§ **Text section**:
From: Nick Dokos <nicholas.dokos@hp.com>
Subject: Re: Large volume ll_ver_fs results (w/ short read/write patch).
Date: Thu, 20 Aug 2009 12:54:30 -0400
Message-ID: <9504.1250787270@alphaville.usa.hp.com>
References: <20654.1250520912@gamaville.dokosmarshall.org>  <20090820010414.GA649@webber.adilger.int>
Reply-To: nicholas.dokos@hp.com
Cc: Nick Dokos <nicholas.dokos@hp.com>, linux-ext4@vger.kernel.org
To: Andreas Dilger <adilger@sun.com>
In-Reply-To: Message from Andreas Dilger <adilger@sun.com>
   of "Wed, 19 Aug 2009 19:04:14 MDT." <20090820010414.GA649@webber.adilger.int>
Sender: linux-ext4-owner@vger.kernel.org


> Nick, thanks for the patch.  I'm incorporating the fixes upstream,
> but one question that was raised is that (in essence) this allows
> IO errors to be hit, yet and the return code from llverfs is 0.
> The llverdev/llverfs tools are used not only for finding software
> data corruption bugs, but also to verify the underlying media.
> 
> It was definitely a bug in the original code that there was no
> error reported during the write phase if there was a short write,
> but this was at least caught during the read phase because the
> data would be incorrect.
> 
> What I've done is to count errors hit during read and write, and
> then exit with a non-zero value if there were any IO errors hit
> (as happened in your case), even if the rest of the data was
> verified correctly.  This allows scanning the whole disk in a
> single pass (if there are not too many underlying errors) but
> still ensuring there is no false sense of security because the
> program exited with 0.
> 
> The current patch can be gotten at:
> 
> https://bugzilla.lustre.org/attachment.cgi?id=25407&action=edit
> 

Thanks! It looks good at first glance: I'll be trying it out before
long and will let you know if I come up against any problems.

Nick

§ **Material supplied**:
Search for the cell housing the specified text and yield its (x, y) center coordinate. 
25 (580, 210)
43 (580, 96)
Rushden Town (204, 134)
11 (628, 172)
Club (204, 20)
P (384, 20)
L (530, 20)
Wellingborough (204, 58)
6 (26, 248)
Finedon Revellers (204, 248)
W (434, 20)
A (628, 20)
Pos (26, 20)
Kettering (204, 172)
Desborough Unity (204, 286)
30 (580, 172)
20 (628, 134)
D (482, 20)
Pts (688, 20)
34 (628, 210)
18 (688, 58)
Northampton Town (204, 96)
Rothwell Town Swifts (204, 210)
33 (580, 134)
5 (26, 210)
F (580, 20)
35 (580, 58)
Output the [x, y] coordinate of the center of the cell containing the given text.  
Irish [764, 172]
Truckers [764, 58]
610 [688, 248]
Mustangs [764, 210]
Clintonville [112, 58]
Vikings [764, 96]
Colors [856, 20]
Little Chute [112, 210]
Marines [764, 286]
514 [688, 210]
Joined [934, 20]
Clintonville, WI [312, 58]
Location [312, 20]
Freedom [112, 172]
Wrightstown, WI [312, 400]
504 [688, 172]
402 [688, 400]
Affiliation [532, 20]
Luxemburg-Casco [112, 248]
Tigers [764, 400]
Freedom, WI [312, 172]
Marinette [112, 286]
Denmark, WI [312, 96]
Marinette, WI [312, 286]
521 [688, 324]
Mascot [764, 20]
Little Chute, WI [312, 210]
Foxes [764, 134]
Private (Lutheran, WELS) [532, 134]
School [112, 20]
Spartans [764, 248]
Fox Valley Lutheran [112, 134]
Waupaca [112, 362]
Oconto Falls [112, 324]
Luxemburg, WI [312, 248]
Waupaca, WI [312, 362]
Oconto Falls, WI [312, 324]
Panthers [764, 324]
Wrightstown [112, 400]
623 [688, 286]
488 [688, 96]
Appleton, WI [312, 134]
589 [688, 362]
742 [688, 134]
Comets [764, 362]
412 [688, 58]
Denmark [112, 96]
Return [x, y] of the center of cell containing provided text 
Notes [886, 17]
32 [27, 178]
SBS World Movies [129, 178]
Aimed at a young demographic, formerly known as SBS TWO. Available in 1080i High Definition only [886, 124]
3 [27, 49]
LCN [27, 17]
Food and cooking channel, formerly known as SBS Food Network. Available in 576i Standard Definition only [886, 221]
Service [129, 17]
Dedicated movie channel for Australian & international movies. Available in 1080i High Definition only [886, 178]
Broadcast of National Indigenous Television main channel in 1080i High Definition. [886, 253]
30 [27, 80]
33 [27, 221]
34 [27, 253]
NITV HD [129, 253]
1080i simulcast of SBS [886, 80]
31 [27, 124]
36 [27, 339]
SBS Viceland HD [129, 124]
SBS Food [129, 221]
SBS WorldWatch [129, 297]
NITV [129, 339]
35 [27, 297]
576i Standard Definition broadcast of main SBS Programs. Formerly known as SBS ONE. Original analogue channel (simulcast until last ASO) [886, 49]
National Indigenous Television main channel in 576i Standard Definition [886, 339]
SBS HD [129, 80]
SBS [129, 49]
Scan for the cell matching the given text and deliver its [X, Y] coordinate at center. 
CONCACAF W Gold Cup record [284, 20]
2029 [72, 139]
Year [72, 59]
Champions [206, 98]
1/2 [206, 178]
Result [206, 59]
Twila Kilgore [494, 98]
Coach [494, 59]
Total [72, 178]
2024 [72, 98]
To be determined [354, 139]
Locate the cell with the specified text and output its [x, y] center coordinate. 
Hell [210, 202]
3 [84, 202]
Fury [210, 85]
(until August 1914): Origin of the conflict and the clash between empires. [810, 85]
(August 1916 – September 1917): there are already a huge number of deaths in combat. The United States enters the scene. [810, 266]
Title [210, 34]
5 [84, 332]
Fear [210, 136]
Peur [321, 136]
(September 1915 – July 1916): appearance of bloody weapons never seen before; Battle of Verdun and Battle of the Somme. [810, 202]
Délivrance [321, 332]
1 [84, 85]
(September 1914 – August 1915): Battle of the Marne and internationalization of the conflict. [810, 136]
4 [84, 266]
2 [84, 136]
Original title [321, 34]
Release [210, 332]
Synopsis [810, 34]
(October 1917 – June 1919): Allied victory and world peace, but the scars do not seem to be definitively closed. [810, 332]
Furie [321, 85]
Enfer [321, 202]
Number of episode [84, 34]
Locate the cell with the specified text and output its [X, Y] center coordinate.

§ **Your instructions**: Reproduce the entire mailing-list reply about llverfs error reporting word for word, headers included.

§ **Response**:
From: Nick Dokos <nicholas.dokos@hp.com>
Subject: Re: Large volume ll_ver_fs results (w/ short read/write patch).
Date: Thu, 20 Aug 2009 12:54:30 -0400
Message-ID: <9504.1250787270@alphaville.usa.hp.com>
References: <20654.1250520912@gamaville.dokosmarshall.org>  <20090820010414.GA649@webber.adilger.int>
Reply-To: nicholas.dokos@hp.com
Cc: Nick Dokos <nicholas.dokos@hp.com>, linux-ext4@vger.kernel.org
To: Andreas Dilger <adilger@sun.com>
In-Reply-To: Message from Andreas Dilger <adilger@sun.com>
   of "Wed, 19 Aug 2009 19:04:14 MDT." <20090820010414.GA649@webber.adilger.int>
Sender: linux-ext4-owner@vger.kernel.org


> Nick, thanks for the patch.  I'm incorporating the fixes upstream,
> but one question that was raised is that (in essence) this allows
> IO errors to be hit, yet and the return code from llverfs is 0.
> The llverdev/llverfs tools are used not only for finding software
> data corruption bugs, but also to verify the underlying media.
> 
> It was definitely a bug in the original code that there was no
> error reported during the write phase if there was a short write,
> but this was at least caught during the read phase because the
> data would be incorrect.
> 
> What I've done is to count errors hit during read and write, and
> then exit with a non-zero value if there were any IO errors hit
> (as happened in your case), even if the rest of the data was
> verified correctly.  This allows scanning the whole disk in a
> single pass (if there are not too many underlying errors) but
> still ensuring there is no false sense of security because the
> program exited with 0.
> 
> The current patch can be gotten at:
> 
> https://bugzilla.lustre.org/attachment.cgi?id=25407&action=edit
> 

Thanks! It looks good at first glance: I'll be trying it out before
long and will let you know if I come up against any problems.

Nick